Dans l’œuvre de Boti aujourd’hui, nous trouvons un ensemble de références qui sont communes à la création contemporaine actuelle, telle que Jean Michel Basquiat, Pierre Alechinsky, André Masson, Jesse Reno ou encore, de manière plus spirituelle, Anthony Tapiès. Ce ne sont que des références qui bornent l’évolution actuelle de l’art mais qui en aucun cas le définissent. Cette liberté formelle qui caractérise notre époque n’en fait nullement un suiveur de tendances mais plutôt un explorateur du vécu contemporain. Son exploration du thème des migrations résonne plus encore aujourd’hui avec la situation critique que vivent les Haïtiens à travers le monde, mais reste et demeure dans le cadre indépassable individuellement du qui sommes-nous ? comme être humain, comme citoyen d’un pays, appartenant à un monde ou des mondes. Les trajectoires se croisent, se superposent, s’entrelacent et laissent des traces, une présence que les nationalismes et les haines ne peuvent effacer.

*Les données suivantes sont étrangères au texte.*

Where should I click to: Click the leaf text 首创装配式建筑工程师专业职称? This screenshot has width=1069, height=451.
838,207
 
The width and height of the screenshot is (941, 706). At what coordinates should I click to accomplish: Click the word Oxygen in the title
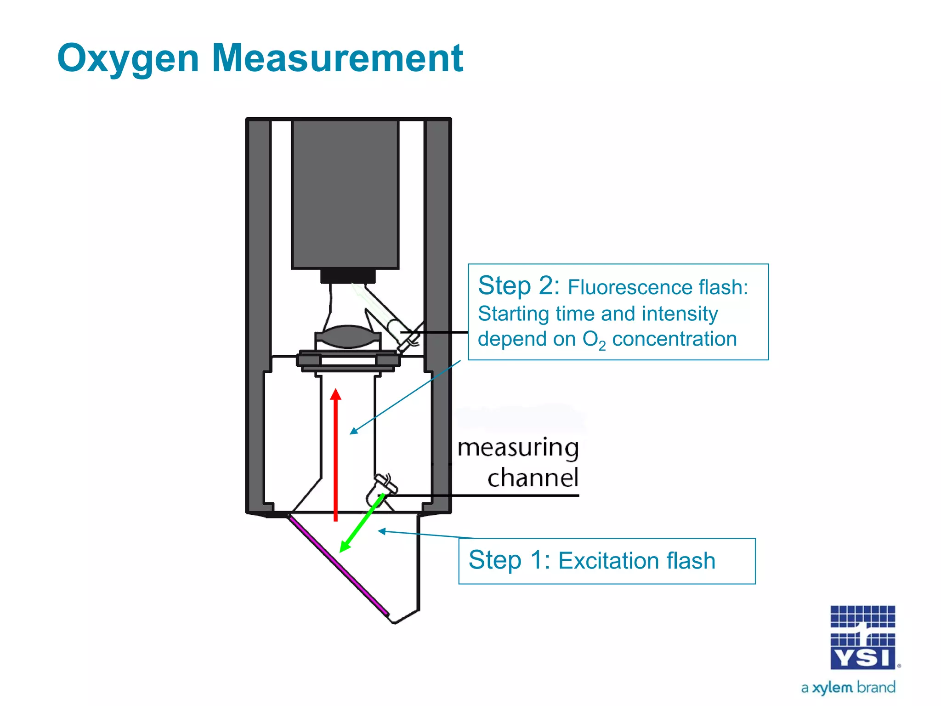128,58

L’homme a toujours migré, s’est toujours déplacé, s’est toujours mélangé et cette absence de pureté se voit dans la composition de son travail où le trait, les taches, les salissures semblent vouloir constamment être nettoyés sans pour autant pouvoir effacer les trajectoires individuelles qui s’impriment durablement.
Parler du travail de cet artiste pose plusieurs questions ou difficultés, tant la portée universelle de son propos fait écho aux trajectoires de biens des personnes. En s’exprimant avec le pinceau, le fusain, avec des collages, Bertoni détache ce qu’il y a de commun entre lui et le monde. Son questionnement sur la migration, mais également sur les difficultés d’être pleinement soi dans un monde qui privilégie les apparences, valorise le paraître avant l’être, est, comme dit plus haut, un miroir inverse de notre réalité intérieure.